Some musicians play an instrument. Bobby Previte is an instrument.

Not that he can’t play — he started out on the drums all those years ago in Niagara, NY and then in Buffalo. But calling Bobby Previte a mere drummer is like calling Louis Armstrong just a horn player, like calling Bitches Brew a song. It may technically be true, but it’s not telling the whole story.

Blueprints is the whole story, Previte’s whole story, spanning a 50-year career of writing, rehearsing, teaching, playing, conducting, told in snippets of sheet music projected on a big screen, with a small collection of musicians gathered solely for the purpose and the magic that happens when he spins them all together using his entire body as a wand.
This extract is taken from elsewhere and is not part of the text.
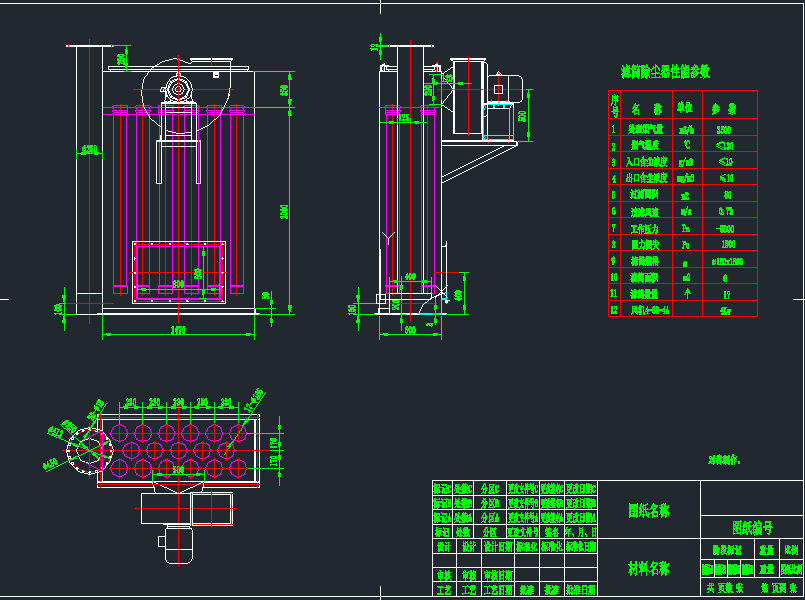Select the access door rectangle in front view

pyautogui.click(x=180, y=270)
For his two-night residency at Revolution Mill this weekend, Previte tapped his friend and collaborator Charlie Hunter to assemble a crew of North Carolina musicians that included Hunter’s frequent Flat Iron partner George Sluppick and this guy he met at the Apple Store who makes what sounds like digitized, robotic whalesong.

Here’s how it works: Previte flashes a small slice of sheet music from his catalog — a favorite line or two, a particularly effective groove, an ethereal chord from one of his hundreds of published pieces — up on the screen. Then he leaves the safety of the podium and walks among the musicians, activating them, inspiring them, playing them in the same way a conductor uses the orchestra as an instrument. Except more so.

Elvis Costello said that writing about music is like “dancing about architecture,” and in this way it is impossible to describe how Previte can orchestrate a spontaneous drum battle using just his eyes and his hands, the way he can pull an extended solo from a violinist just by smiling, how he can weave a groove from an unspooled cacophony of sound.

Why bother even trying, when you can just listen to the music instead.